>>>
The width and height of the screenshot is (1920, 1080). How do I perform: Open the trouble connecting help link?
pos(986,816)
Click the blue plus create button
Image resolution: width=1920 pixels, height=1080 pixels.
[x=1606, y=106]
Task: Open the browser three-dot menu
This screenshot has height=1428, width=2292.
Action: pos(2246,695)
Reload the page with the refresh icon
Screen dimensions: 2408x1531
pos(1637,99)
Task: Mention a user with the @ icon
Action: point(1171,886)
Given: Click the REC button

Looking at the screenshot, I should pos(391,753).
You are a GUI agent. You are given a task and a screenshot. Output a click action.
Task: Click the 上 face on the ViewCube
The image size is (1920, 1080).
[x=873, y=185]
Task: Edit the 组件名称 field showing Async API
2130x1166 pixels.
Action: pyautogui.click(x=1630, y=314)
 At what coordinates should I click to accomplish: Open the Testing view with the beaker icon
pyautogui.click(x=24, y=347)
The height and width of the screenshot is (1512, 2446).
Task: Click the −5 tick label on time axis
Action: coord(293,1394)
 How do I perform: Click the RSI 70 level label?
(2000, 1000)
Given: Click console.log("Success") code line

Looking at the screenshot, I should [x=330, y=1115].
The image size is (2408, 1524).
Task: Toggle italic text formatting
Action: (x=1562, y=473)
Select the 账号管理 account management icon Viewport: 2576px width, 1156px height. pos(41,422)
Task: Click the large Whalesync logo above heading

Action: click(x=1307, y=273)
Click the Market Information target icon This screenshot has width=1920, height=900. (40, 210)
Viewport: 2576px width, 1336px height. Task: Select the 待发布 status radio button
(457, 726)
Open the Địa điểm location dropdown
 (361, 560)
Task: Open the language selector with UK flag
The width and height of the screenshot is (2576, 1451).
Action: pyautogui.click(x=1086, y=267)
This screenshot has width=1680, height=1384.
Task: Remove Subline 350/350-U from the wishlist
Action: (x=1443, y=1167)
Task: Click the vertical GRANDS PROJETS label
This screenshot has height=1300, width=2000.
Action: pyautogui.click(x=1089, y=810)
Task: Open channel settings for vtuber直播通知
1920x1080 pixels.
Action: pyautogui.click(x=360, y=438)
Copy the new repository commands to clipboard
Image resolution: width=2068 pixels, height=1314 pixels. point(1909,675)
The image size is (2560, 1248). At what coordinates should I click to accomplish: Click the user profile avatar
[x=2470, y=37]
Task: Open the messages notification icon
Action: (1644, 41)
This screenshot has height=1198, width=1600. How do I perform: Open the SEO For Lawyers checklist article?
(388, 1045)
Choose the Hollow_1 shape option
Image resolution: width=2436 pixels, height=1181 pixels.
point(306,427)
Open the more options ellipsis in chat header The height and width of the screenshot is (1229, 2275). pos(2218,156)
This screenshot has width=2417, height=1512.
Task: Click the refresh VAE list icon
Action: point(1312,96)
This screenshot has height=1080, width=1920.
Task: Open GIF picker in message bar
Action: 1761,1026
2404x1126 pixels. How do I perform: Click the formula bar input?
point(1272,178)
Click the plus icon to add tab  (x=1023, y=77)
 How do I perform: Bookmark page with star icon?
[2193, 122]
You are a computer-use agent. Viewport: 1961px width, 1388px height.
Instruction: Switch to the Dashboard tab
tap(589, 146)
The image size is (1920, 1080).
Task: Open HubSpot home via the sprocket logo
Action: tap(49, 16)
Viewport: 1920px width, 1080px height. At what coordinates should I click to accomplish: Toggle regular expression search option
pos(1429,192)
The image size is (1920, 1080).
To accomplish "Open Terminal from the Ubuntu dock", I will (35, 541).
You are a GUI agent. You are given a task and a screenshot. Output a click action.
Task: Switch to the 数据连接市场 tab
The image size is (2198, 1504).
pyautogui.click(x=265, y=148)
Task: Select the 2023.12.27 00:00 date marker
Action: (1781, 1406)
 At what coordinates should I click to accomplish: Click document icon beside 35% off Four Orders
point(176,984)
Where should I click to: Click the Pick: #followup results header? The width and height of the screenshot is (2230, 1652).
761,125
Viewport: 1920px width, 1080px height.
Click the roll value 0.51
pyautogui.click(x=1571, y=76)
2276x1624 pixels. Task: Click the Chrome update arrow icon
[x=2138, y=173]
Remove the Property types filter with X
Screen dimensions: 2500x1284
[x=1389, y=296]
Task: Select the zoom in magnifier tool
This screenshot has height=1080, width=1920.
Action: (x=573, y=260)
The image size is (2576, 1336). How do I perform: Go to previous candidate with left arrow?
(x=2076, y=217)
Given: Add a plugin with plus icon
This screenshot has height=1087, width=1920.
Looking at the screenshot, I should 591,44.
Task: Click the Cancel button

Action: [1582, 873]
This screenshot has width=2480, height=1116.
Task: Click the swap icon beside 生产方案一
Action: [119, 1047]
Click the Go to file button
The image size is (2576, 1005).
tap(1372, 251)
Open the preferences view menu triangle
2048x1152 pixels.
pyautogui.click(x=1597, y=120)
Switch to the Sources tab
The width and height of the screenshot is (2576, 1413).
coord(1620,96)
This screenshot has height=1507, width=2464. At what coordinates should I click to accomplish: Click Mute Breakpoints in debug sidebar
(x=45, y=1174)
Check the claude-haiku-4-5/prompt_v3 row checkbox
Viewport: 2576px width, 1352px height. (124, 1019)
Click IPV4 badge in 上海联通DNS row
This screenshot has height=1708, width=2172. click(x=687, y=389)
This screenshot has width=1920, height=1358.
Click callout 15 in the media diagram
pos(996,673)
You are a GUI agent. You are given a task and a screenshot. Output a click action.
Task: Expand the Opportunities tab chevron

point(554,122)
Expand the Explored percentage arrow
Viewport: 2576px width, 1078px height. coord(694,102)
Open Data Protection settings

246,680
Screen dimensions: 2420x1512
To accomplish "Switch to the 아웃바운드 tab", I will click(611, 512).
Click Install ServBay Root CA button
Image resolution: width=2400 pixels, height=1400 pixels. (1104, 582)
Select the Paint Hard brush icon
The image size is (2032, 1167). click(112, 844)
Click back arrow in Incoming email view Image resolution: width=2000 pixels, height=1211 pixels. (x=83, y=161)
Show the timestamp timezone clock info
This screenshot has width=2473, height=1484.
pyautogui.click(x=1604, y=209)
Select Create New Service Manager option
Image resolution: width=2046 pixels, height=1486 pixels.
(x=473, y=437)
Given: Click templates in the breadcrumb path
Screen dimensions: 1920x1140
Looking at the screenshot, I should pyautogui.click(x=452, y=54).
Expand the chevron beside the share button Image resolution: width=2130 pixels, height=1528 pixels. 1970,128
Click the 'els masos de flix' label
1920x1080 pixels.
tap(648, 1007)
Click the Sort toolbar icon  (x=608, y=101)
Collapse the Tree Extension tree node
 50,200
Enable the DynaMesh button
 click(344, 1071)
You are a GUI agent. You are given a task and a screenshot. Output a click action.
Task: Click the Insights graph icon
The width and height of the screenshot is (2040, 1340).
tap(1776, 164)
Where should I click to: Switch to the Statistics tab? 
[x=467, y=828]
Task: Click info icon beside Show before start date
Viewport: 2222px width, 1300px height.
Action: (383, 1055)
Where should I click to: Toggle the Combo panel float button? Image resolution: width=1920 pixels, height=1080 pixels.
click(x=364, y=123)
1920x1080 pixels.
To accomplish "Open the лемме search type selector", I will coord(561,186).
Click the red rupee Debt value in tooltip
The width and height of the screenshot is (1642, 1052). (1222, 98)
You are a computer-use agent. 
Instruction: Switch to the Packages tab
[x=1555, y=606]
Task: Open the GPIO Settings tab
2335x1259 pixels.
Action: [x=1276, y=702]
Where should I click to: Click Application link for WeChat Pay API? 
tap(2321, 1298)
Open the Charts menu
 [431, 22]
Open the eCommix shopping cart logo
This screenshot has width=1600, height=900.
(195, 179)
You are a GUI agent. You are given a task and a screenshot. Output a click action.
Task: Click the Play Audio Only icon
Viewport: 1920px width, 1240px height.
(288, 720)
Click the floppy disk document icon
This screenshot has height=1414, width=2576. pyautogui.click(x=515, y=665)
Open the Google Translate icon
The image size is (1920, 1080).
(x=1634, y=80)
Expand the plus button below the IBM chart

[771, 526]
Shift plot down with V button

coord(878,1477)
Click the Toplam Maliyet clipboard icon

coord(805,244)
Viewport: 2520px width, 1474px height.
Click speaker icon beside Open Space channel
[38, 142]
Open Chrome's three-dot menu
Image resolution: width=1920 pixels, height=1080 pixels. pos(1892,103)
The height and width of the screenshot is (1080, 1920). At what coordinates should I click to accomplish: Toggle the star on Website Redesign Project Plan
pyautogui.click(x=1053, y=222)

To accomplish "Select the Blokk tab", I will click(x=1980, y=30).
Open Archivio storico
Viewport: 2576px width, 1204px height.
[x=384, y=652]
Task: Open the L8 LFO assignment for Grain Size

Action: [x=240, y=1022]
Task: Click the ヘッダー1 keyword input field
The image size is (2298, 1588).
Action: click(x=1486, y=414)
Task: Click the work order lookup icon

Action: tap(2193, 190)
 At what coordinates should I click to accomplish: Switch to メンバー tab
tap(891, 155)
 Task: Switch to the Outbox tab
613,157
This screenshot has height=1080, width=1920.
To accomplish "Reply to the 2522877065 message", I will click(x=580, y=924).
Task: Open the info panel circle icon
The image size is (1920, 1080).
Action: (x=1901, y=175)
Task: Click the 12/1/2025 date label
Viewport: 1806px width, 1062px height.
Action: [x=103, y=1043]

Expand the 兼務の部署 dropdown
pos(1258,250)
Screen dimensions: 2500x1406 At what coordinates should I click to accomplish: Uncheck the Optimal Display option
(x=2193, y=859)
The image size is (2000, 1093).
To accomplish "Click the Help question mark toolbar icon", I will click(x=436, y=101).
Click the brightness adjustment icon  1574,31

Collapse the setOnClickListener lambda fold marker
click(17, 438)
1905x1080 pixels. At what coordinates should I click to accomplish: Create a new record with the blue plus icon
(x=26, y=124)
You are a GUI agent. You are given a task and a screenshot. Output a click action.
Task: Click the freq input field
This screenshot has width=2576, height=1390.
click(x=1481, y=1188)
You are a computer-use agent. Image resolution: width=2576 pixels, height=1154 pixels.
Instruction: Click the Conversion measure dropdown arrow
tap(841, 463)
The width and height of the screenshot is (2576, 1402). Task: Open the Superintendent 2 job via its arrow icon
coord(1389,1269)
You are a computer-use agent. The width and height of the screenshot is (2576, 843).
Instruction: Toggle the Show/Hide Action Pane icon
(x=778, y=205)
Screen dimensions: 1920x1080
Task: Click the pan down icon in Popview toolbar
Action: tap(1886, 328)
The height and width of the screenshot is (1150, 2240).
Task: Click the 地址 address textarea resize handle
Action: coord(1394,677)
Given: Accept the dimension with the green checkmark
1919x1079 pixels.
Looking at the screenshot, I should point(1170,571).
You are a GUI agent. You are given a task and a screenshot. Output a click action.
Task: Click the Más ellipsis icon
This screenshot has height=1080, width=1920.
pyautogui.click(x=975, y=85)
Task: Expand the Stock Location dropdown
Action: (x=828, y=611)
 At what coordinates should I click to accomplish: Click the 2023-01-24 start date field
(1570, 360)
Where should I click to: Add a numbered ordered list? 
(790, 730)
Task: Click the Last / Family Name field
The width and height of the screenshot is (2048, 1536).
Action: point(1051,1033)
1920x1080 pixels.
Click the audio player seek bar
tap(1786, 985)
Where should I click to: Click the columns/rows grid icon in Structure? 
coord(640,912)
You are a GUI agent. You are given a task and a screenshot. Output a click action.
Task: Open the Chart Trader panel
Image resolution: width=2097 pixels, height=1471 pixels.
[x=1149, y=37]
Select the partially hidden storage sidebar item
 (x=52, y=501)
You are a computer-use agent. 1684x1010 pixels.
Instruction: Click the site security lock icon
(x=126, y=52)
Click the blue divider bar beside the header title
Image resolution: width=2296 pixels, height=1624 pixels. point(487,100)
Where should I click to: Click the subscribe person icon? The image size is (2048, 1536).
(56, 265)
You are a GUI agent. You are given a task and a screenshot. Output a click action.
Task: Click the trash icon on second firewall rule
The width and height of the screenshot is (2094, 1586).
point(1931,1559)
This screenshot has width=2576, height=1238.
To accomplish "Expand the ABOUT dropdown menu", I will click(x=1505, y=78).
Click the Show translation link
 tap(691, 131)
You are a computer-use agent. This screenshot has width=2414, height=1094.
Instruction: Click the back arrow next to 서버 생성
<<<
> **THE PROBLEM**: Go through the records from the first line and copy each one exactly, ending after the line that contains "Task: Open the browser three-dot menu". Give nothing else.

> **ANSWER TO THIS EXERCISE**:
The width and height of the screenshot is (1920, 1080). How do I perform: Open the trouble connecting help link?
pos(986,816)
Click the blue plus create button
Image resolution: width=1920 pixels, height=1080 pixels.
[x=1606, y=106]
Task: Open the browser three-dot menu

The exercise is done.